*** Block opens ***
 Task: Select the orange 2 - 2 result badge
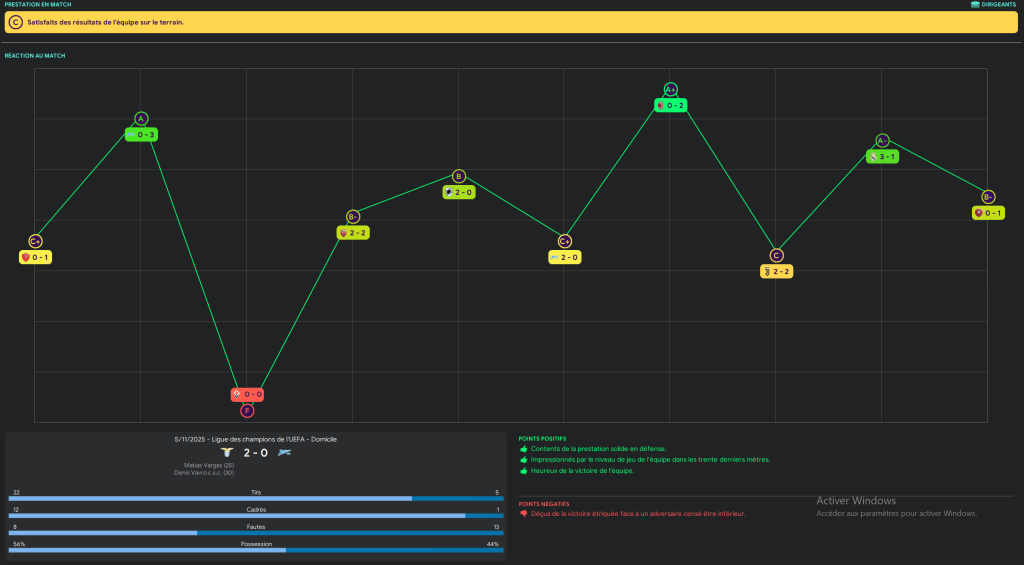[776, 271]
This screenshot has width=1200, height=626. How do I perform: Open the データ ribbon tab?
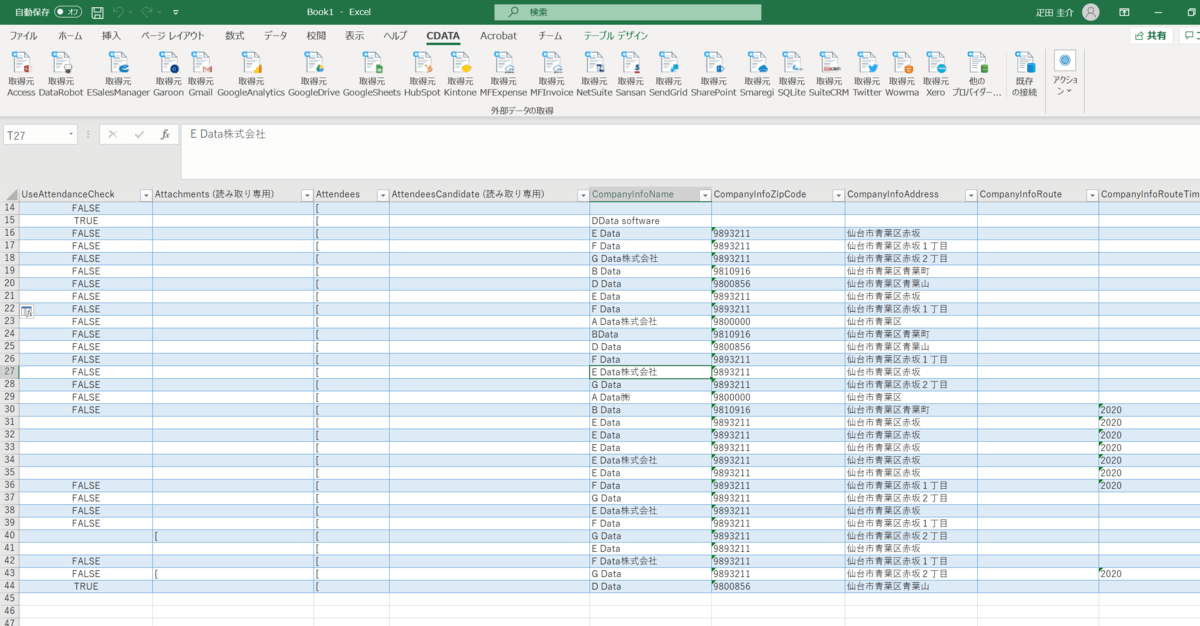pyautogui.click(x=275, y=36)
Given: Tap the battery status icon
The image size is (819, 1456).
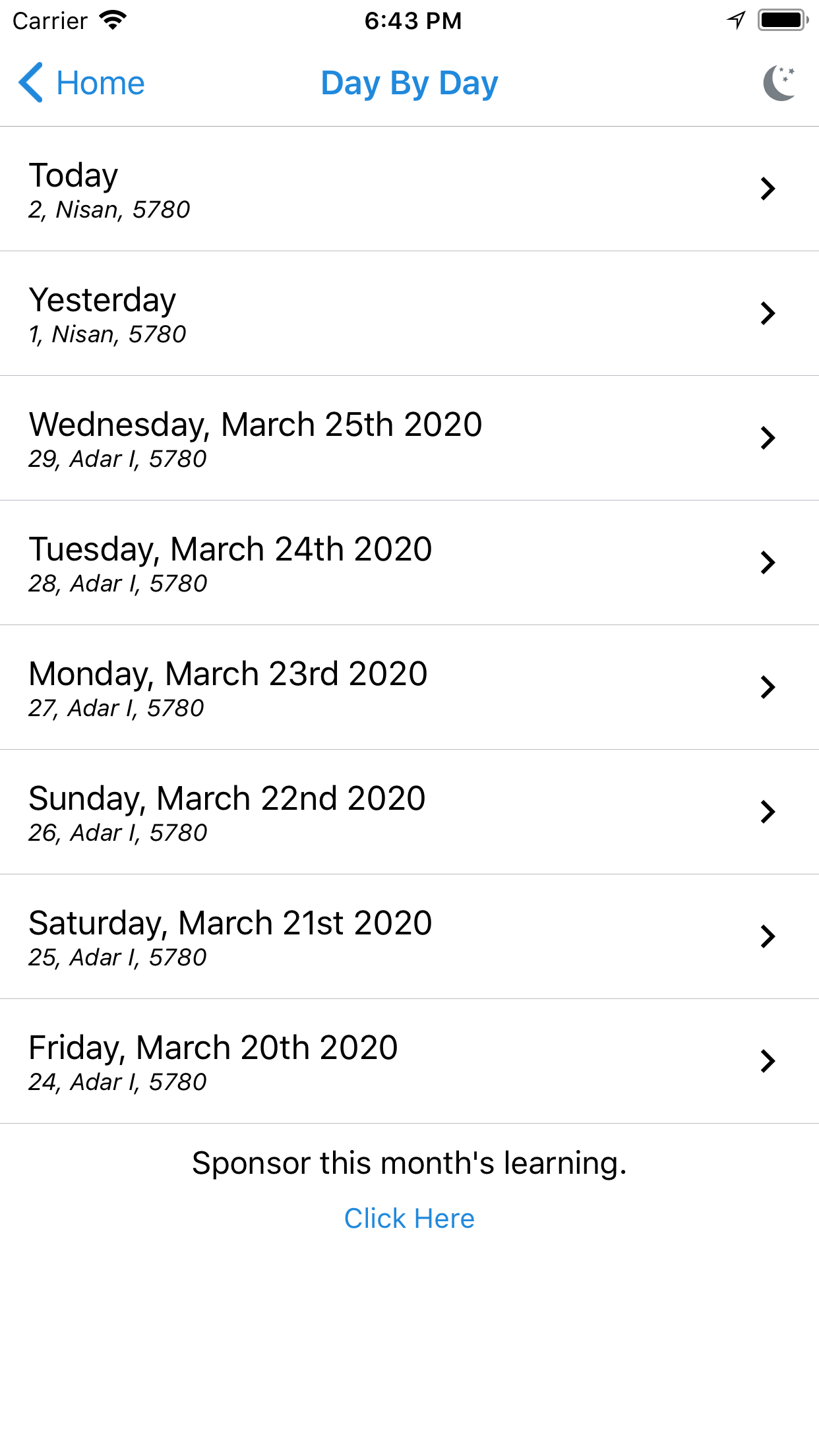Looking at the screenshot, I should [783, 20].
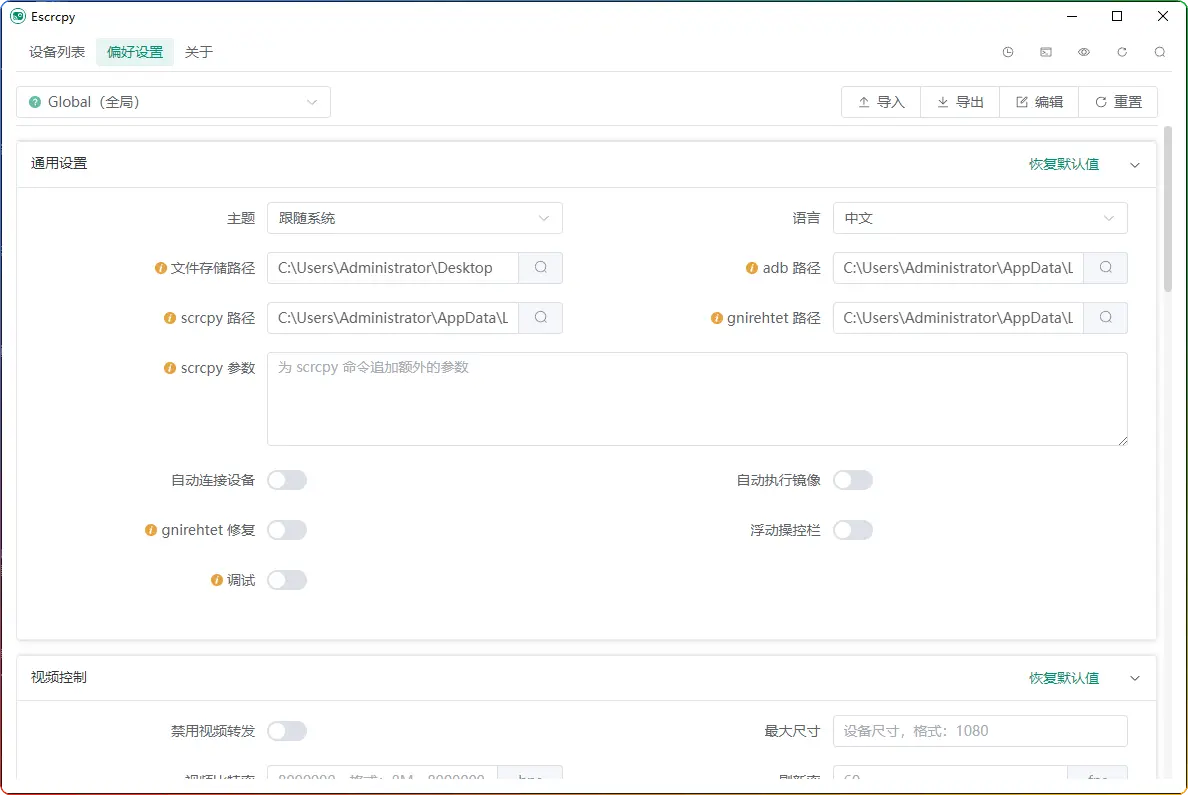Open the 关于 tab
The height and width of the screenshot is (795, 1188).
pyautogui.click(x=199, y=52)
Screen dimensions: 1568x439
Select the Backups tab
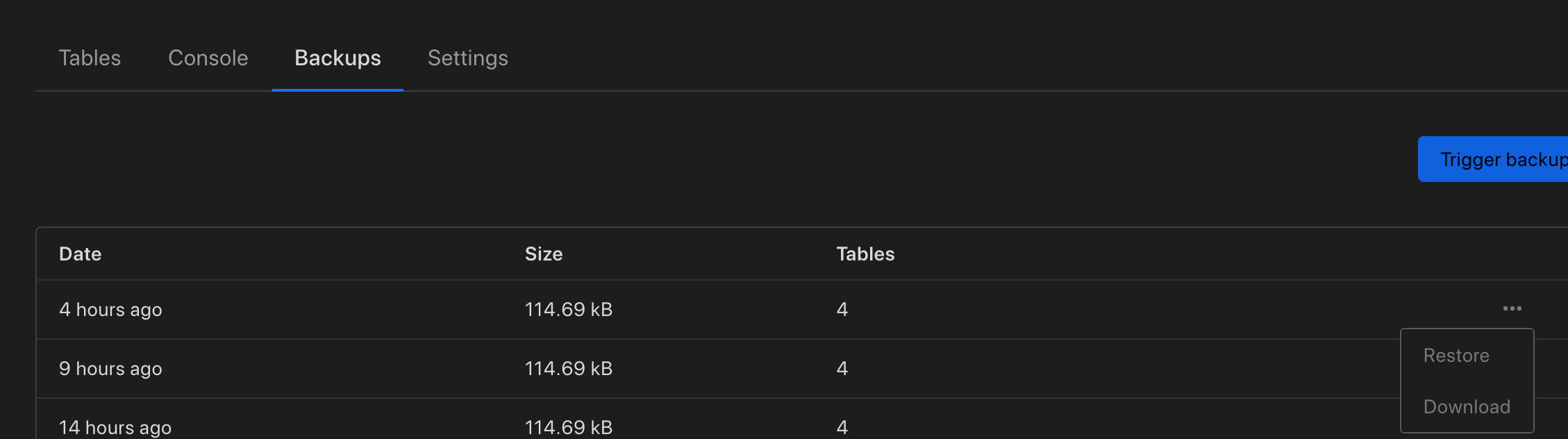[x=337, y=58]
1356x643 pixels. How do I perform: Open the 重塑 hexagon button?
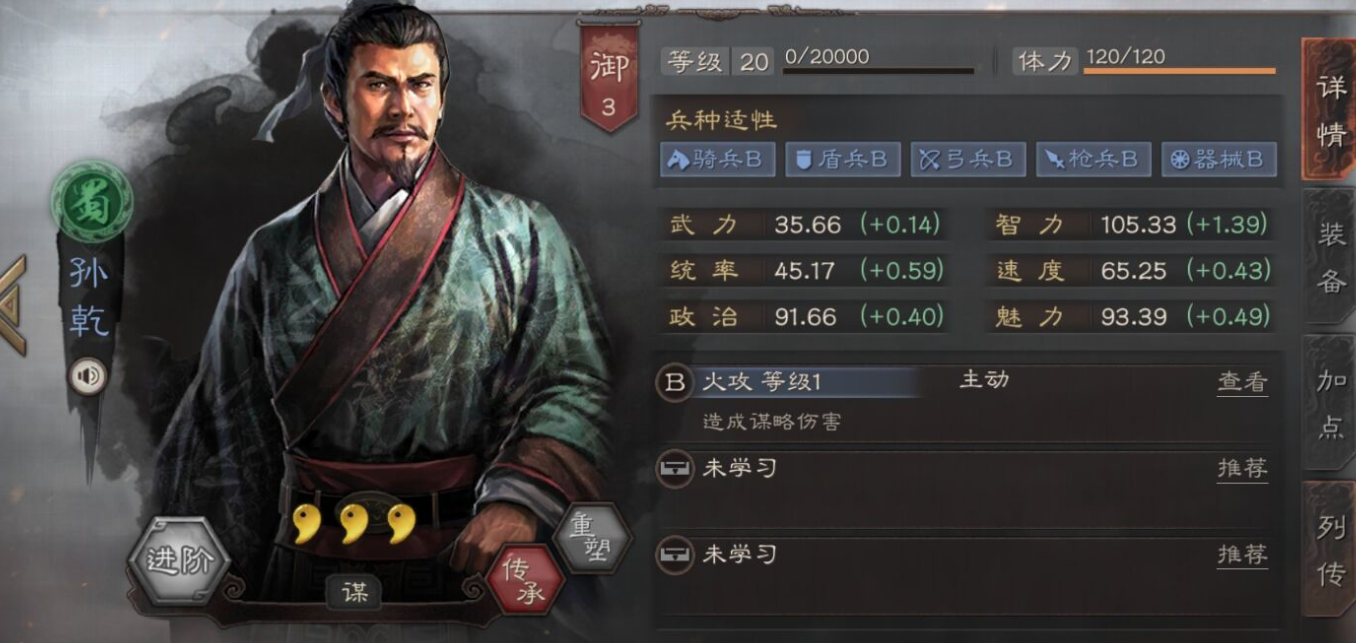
*** Block closes ***
**Activity**
The pictures stay out; copy the rest of the data word for word.

**Result**
 Task: Select the orange 2 - 2 result badge
[776, 271]
This screenshot has width=1200, height=626. How do I perform: Open the データ ribbon tab?
pyautogui.click(x=275, y=36)
Given: Tap the battery status icon
The image size is (819, 1456).
Looking at the screenshot, I should [783, 20].
Open the 关于 tab
The height and width of the screenshot is (795, 1188).
pyautogui.click(x=199, y=52)
Screen dimensions: 1568x439
Select the Backups tab
[x=337, y=58]
1356x643 pixels. How do I perform: Open the 重塑 hexagon button?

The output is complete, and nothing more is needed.